(Stored data)
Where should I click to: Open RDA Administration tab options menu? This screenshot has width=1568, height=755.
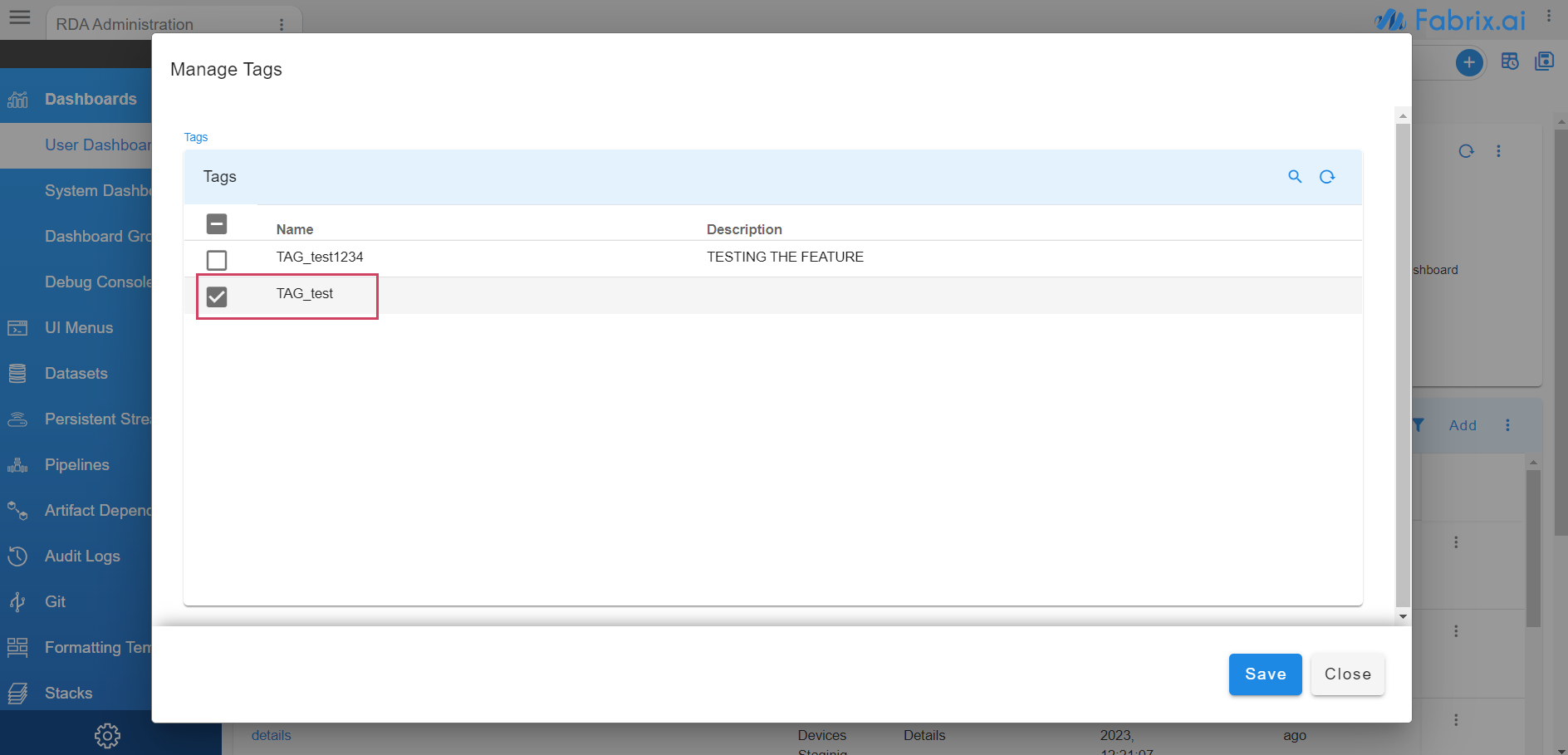[282, 24]
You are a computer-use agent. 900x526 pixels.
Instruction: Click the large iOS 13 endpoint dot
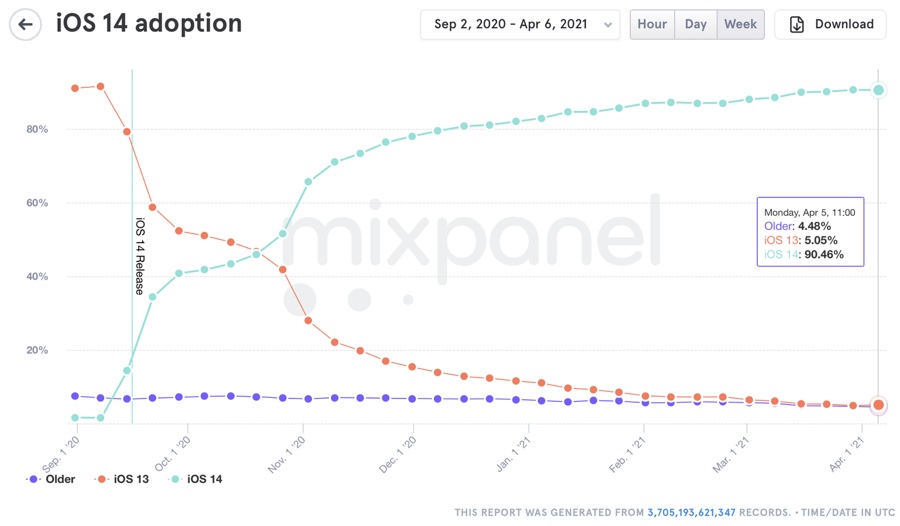point(879,405)
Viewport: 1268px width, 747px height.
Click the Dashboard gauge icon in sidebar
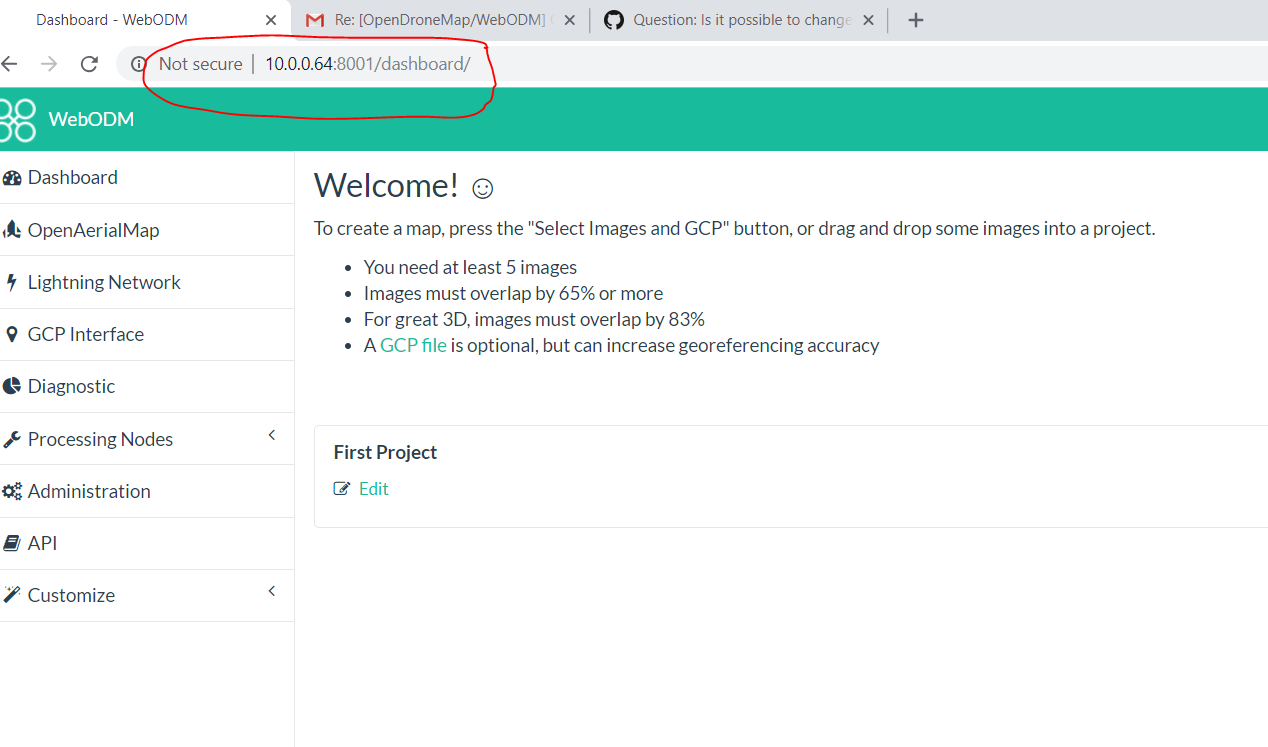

[PROBLEM STATEMENT]:
Please retype all the entries word for word, omitting the pictures.

[SOLUTION BELOW]:
Where should I click to: Open RDA Administration tab options menu? This screenshot has width=1568, height=755.
[282, 24]
You are a computer-use agent. 900x526 pixels.
Instruction: Click the large iOS 13 endpoint dot
point(879,405)
Viewport: 1268px width, 747px height.
Click the Dashboard gauge icon in sidebar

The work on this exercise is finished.